Benvenist hizo un gesto displicente.
—No creáis que es fruto de un día: son largos años los que han enseñado a los de mi raza a navegar por aguas procelosas. Los humanos son como lobos y para subsistir entre ellos hay que seguir las normas de Horacio el romano, que siguiendo el consejo de su maestro Epicuro recomienda la a
urea mediocritas,
es decir, vive lo mejor posible sin despertar la envidia de los demás.
—Y ¿en qué dirección creéis que debo de moverme para hurtarme de su influencia?
—Todo cuanto emprendáis en la ciudad pasa por su jurisdicción de una forma o de otra. Diferente es que os dediquéis al mar y que vuestra principal actividad se desarrolle extramuros: ahí no llega su influencia, pues chocaría con los intereses de los navegantes.

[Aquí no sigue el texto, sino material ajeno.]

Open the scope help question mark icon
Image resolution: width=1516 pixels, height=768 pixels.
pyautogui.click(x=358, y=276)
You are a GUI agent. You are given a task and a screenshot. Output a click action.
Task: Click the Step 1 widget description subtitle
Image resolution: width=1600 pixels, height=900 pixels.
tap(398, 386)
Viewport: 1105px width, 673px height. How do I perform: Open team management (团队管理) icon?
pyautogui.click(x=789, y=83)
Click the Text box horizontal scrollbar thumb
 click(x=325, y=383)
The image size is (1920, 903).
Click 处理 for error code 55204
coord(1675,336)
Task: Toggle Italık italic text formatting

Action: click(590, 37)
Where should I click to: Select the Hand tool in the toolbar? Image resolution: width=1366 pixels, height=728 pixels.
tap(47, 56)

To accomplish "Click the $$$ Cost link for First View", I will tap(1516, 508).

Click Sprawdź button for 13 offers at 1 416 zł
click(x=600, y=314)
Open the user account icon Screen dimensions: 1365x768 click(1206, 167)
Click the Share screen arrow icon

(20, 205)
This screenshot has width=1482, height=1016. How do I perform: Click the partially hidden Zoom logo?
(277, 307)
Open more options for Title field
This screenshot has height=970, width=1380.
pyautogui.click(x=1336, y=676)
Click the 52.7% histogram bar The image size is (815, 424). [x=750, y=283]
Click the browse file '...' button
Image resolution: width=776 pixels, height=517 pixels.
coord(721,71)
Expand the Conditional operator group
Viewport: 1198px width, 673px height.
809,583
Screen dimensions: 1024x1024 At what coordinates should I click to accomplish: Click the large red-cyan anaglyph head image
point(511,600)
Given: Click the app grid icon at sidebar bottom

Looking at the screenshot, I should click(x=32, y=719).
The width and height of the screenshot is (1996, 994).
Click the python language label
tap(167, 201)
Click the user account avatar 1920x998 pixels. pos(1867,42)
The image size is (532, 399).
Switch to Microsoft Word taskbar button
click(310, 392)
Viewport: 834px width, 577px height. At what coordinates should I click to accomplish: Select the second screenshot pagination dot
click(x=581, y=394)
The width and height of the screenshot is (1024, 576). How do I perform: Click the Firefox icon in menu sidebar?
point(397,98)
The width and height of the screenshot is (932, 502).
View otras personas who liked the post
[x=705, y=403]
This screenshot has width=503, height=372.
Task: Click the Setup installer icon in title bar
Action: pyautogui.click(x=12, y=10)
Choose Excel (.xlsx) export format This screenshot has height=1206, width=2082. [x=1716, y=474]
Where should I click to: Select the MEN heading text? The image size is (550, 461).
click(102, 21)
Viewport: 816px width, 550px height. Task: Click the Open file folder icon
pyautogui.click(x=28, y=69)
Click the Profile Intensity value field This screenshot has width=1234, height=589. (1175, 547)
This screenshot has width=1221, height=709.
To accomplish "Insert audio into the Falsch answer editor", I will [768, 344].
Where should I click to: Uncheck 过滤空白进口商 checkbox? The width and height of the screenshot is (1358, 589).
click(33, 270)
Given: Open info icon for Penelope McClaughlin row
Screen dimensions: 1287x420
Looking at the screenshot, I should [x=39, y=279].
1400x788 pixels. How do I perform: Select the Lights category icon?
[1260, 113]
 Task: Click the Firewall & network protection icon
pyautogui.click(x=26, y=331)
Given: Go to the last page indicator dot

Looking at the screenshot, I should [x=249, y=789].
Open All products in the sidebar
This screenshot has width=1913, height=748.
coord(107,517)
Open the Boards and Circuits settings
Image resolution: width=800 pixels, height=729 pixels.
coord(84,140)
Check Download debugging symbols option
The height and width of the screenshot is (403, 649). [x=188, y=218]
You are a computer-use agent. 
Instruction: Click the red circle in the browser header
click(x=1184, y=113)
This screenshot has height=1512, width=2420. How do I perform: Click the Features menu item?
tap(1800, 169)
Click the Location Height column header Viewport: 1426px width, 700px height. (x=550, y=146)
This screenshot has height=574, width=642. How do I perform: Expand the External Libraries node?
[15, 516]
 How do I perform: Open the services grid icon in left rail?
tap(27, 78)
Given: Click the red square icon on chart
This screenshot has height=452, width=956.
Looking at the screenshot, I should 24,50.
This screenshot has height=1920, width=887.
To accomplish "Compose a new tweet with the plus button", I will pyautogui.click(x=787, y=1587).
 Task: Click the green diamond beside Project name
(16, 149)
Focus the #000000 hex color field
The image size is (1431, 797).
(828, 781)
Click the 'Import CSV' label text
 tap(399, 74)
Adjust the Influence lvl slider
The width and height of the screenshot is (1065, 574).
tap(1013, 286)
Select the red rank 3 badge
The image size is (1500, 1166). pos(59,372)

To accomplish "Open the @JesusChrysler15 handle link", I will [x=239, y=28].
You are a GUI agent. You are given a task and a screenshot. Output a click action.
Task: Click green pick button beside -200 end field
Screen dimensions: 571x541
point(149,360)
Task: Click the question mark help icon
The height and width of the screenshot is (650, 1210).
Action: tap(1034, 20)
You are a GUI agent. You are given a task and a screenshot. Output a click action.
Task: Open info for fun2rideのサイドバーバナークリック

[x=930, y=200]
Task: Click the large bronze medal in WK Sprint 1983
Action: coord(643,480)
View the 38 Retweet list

Y creedme que el gran dinero, no exento de riesgos, claro, está en la navegación y en la importación de productos de allende los mares, y la autorización para este comercio en todas sus facetas depende del conde.
—Nada sé de ello y no me gusta intentar quimeras. ¿Veis manera de medrar en este campo sin estrellarme al primer intento?
—Podría ser. —El judío titubeó un instante, pero al final se decidió a proseguir—. Los míos están ensayando un tipo de actividad que podríamos estrenar con vos, lo que, si os soy franco, podría convenirnos también a nosotros, pues sin algún cristiano de confianza que sea la cabeza visible del negocio no nos será posible llevar a cabo el proyecto.
—Si tenéis la amabilidad de explicaros... —pidió, intrigado, Martí.
—Veréis. El gran riesgo de la navegación es que la mercancía, el barco o ambas cosas se pierdan. ¿Me seguís?
—Hasta ahí sí. Pero...
—Dejad que continúe. En primer lugar se debería comprar un barco de carga o tener, por lo menos, una tercería en alguno; esto correría de vuestra cuenta aunque yo os pueda asistir. Luego está vuestro tino para elegir la carga y el puerto o puertos en donde se deposite y recoja la mercancía.
—Os sigo, proseguid.
—Vos deberéis adelantaros. El comercio que os propongo no es el que se estila en nuestros días y que consiste en comprar en lugares lejanos y transportar la carga a Barcelona. —Martí escuchaba atento las palabras del judío—. El comercio del futuro consistirá en aprovechar al máximo las condiciones del tiempo y la capacidad de carga de las bodegas de los barcos y estudiar qué es lo que conviene suministrar en cada parada del viaje a las gentes que habiten aquel territorio. Atended: imaginad que os habéis adelantado un año al periplo de vuestra nave y habéis hecho tratos en varios reinos para transportar y a la vez cargar la mercancía que deberéis desembarcar en la siguiente estación. Os pongo un ejemplo: salís de Barcelona y os detenéis en Perpiñán, donde desembarcáis los productos que interesen a esta región y cargáis los que vuestro próximo destino requiera. En Palermo hacéis la misma operación; repetís en Brindisi y acabáis en Ragusa, y al regresar remacháis la operación en Barcelona, portando todo aquello que requiera y pueda comprar la ciudad. De esta manera aprovecháis la capacidad de vuestra nave al máximo, a la ida y a la vuelta, y le habéis sacado a la singladura un rendimiento pleno. No he de deciros que cuando vuestra nave regrese, ya deberéis estar viajando y comprando todos aquellos productos que representarán la carga del siguiente viaje.